======== SELECTED EXTRACT ========

Charlotte doesn’t believe in God but also doesn’t sneer at people who do. She can’t make the step to believe, but dislikes the fundamentalist atheist’s view. Also, as a young person, she loved spectacle of the Catholic Church, the language, rhythm, poetry, metaphor, the imaginative world of Bible, the stories of saints (horror fiction, and crime, interjected Emily!)

On the suffering of women (physical, spiritual, emotional)

Charlotte referred to the church’s idea of the mortification of the flesh. In our you-can-have-everything world, she understands the appeal of asceticism as conveyed in Emily’s novel.

Emily spoke of the saints’ stories involving harm to women’s bodies. But women can also feel that the body is what they have control over, and can accept (or do) harm to it, because it’s the “last site of resistance”. Religion can see women’s bodies as bad, dirty but there are also ideas about cleansing. It’s not either-or.

On deep reading, the idea of “lectio divina” in both works

Charlotte described its use in her book – read, think, read the same again, think, then say what comes up – and Sister Bonaventure’s advice that if you don’t understand something hand it over to God. This idea of handing one’s confusion to God is both disturbing and a relief to her narrator.

======== RAW RECORDS ========

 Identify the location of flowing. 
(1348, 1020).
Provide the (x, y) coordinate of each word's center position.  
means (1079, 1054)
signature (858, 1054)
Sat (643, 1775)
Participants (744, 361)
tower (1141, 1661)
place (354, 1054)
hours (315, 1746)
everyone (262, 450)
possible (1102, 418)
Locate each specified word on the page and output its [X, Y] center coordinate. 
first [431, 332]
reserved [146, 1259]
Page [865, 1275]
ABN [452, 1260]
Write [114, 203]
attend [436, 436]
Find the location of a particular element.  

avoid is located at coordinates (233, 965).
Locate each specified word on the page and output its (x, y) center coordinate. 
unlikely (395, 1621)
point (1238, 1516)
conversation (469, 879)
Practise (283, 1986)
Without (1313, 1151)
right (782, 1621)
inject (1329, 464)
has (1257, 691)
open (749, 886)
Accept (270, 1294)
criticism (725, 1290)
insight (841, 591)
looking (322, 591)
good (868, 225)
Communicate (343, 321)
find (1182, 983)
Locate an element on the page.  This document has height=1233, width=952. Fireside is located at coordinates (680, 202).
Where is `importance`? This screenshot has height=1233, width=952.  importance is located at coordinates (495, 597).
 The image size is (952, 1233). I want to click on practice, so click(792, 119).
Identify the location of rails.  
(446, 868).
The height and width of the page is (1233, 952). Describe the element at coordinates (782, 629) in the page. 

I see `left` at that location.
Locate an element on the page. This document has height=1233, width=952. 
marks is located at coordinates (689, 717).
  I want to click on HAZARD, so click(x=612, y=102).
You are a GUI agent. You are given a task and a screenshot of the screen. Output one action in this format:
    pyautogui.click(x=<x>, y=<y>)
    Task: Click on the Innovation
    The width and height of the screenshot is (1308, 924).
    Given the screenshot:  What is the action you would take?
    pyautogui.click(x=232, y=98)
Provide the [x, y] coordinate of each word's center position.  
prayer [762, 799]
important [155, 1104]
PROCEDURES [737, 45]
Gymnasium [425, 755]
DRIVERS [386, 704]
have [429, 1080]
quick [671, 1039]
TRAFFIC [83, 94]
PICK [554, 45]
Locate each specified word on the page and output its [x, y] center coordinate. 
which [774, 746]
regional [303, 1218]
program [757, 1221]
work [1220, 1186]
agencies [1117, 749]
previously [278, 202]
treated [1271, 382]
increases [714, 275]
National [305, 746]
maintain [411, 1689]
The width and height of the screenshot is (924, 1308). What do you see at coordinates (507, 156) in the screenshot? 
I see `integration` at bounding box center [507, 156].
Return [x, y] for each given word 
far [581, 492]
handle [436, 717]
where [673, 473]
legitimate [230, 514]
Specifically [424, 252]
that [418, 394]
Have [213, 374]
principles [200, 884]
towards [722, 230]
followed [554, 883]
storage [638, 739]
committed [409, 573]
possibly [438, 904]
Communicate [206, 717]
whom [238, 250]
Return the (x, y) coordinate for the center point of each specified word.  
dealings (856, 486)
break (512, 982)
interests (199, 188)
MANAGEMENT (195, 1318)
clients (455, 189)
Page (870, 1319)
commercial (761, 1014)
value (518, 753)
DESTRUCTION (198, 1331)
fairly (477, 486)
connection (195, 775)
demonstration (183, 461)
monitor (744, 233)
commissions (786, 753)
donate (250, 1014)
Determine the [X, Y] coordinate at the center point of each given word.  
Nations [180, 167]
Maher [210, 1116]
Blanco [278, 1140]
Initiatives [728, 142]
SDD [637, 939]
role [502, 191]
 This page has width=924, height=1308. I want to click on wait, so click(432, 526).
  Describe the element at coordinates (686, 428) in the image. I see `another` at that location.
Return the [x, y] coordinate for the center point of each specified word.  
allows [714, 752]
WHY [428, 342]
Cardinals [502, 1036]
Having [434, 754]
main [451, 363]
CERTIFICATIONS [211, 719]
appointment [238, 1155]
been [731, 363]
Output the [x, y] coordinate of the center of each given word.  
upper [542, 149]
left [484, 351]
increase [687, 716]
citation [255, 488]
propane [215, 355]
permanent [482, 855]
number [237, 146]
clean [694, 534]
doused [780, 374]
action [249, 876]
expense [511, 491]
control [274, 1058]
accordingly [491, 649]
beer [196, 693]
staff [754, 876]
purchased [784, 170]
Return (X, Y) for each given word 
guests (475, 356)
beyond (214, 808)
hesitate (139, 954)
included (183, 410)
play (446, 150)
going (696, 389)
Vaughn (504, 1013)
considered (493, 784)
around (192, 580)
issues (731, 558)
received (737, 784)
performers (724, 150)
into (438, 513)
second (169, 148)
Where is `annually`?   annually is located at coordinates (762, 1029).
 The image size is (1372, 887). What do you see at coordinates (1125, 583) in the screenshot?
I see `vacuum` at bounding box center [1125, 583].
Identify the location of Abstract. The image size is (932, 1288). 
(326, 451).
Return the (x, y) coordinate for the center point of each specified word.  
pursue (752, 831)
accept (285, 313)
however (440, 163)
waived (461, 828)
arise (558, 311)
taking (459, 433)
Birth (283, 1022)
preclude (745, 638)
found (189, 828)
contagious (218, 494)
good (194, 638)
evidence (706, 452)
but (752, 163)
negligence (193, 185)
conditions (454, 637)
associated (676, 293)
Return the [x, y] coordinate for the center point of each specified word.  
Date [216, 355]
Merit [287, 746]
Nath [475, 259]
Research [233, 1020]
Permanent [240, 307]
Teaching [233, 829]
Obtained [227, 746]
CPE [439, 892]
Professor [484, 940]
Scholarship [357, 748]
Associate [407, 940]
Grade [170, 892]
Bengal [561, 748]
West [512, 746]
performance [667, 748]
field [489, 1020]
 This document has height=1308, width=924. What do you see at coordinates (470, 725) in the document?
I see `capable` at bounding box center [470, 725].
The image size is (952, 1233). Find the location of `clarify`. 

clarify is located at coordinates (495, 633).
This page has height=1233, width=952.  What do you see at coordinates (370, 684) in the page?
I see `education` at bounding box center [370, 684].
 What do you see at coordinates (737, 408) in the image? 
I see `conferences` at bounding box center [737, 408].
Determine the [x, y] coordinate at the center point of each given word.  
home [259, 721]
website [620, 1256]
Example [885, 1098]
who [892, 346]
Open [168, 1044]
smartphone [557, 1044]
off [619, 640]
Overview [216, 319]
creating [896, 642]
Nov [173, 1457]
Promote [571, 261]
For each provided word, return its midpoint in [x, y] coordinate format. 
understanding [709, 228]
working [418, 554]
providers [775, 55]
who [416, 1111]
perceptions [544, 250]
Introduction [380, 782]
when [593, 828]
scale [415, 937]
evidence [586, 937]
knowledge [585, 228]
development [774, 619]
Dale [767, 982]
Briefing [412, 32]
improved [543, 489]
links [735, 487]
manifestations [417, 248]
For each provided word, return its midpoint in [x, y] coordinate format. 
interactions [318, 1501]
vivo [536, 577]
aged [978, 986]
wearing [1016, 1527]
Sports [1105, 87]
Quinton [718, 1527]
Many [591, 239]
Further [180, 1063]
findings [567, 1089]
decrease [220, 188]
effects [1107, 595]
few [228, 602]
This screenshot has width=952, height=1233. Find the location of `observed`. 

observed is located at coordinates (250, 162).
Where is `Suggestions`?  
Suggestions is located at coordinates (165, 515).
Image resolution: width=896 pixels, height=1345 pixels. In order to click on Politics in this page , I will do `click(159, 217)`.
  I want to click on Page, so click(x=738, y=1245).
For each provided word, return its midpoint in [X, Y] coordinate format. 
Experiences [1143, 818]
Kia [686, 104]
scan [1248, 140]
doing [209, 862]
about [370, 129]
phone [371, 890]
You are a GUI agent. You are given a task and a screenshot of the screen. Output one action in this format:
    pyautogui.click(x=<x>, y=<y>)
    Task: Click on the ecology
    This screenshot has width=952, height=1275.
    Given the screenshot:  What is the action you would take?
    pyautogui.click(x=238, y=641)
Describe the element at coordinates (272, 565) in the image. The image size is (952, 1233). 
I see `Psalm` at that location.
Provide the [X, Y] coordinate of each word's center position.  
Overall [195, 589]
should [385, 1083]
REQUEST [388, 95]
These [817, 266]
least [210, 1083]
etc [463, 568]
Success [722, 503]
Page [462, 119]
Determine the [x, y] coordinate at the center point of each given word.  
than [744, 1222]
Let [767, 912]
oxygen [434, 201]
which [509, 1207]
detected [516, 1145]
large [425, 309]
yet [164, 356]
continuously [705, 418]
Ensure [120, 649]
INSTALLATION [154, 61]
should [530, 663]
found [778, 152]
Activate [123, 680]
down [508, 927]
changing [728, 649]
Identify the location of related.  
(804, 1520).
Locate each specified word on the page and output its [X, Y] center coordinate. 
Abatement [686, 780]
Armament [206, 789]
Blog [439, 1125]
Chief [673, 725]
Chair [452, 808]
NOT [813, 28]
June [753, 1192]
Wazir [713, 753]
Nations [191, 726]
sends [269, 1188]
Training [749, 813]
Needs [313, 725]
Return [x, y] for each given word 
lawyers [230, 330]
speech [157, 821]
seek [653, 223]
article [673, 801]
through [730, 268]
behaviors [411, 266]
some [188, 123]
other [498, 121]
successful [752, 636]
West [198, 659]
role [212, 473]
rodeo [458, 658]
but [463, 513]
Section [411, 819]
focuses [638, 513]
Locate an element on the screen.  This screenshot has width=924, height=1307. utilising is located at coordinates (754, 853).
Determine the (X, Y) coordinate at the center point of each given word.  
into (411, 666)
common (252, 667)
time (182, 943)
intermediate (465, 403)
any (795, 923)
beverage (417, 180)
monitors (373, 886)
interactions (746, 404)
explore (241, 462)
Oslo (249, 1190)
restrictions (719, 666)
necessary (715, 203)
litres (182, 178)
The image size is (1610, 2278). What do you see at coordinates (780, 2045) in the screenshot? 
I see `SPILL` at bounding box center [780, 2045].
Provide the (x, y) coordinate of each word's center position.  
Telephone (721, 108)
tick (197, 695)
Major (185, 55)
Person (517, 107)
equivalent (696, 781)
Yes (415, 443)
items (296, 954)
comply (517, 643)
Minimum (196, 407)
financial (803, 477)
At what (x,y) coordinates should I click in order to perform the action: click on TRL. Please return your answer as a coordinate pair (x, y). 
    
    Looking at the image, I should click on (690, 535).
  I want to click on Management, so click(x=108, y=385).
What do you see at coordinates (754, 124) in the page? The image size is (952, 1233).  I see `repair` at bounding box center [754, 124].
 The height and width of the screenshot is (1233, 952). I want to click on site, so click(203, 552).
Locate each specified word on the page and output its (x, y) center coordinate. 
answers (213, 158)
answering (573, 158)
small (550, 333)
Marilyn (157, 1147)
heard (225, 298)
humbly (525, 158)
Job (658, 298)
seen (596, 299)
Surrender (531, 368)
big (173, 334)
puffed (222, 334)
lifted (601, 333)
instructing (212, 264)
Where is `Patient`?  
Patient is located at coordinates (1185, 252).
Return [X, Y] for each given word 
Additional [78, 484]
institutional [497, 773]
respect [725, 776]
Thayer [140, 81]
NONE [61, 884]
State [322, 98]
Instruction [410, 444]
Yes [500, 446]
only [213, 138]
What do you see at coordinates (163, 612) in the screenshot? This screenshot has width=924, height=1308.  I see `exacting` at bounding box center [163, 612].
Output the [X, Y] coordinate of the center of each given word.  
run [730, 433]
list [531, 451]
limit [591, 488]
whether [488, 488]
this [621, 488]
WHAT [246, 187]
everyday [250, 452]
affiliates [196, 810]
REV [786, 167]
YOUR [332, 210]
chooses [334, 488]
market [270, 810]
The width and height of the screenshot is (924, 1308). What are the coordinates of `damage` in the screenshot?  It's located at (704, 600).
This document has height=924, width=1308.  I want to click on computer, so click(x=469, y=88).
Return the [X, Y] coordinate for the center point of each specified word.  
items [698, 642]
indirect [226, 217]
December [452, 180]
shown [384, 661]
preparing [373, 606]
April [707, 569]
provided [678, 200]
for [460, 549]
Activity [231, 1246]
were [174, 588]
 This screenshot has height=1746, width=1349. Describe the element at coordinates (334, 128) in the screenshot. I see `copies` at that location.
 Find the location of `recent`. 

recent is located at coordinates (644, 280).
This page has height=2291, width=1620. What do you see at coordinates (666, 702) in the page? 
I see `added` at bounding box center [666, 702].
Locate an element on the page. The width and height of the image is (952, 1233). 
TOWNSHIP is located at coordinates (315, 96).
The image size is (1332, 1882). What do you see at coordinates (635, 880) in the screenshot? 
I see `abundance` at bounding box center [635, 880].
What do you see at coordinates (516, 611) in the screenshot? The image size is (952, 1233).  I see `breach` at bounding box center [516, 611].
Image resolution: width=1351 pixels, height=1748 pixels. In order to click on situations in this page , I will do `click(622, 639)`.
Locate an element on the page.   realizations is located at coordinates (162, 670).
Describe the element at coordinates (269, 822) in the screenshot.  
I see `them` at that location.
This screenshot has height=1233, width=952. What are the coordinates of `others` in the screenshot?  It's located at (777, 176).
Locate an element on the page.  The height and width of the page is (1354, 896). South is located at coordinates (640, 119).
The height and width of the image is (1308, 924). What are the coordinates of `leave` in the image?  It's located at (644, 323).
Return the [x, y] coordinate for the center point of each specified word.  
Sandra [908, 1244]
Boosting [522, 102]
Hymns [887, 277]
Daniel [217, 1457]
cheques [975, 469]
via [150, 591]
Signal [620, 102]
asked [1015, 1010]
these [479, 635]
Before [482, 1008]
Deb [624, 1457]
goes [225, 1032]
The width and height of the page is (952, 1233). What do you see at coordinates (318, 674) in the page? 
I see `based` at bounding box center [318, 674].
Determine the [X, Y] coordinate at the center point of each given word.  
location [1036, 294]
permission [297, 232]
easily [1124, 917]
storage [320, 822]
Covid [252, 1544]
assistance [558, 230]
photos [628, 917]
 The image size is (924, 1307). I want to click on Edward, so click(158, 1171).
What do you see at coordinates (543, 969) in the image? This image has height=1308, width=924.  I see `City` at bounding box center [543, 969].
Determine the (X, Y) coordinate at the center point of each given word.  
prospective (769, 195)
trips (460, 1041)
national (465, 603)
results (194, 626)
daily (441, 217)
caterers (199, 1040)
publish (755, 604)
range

========

■ **SET EXERCISE**:
Copy out the passage about Charlotte and Emily's discussion of religion in full, word for word.

■ **CORRECT ANSWER**:
Charlotte doesn’t believe in God but also doesn’t sneer at people who do. She can’t make the step to believe, but dislikes the fundamentalist atheist’s view. Also, as a young person, she loved spectacle of the Catholic Church, the language, rhythm, poetry, metaphor, the imaginative world of Bible, the stories of saints (horror fiction, and crime, interjected Emily!)

On the suffering of women (physical, spiritual, emotional)

Charlotte referred to the church’s idea of the mortification of the flesh. In our you-can-have-everything world, she understands the appeal of asceticism as conveyed in Emily’s novel.

Emily spoke of the saints’ stories involving harm to women’s bodies. But women can also feel that the body is what they have control over, and can accept (or do) harm to it, because it’s the “last site of resistance”. Religion can see women’s bodies as bad, dirty but there are also ideas about cleansing. It’s not either-or.

On deep reading, the idea of “lectio divina” in both works

Charlotte described its use in her book – read, think, read the same again, think, then say what comes up – and Sister Bonaventure’s advice that if you don’t understand something hand it over to God. This idea of handing one’s confusion to God is both disturbing and a relief to her narrator.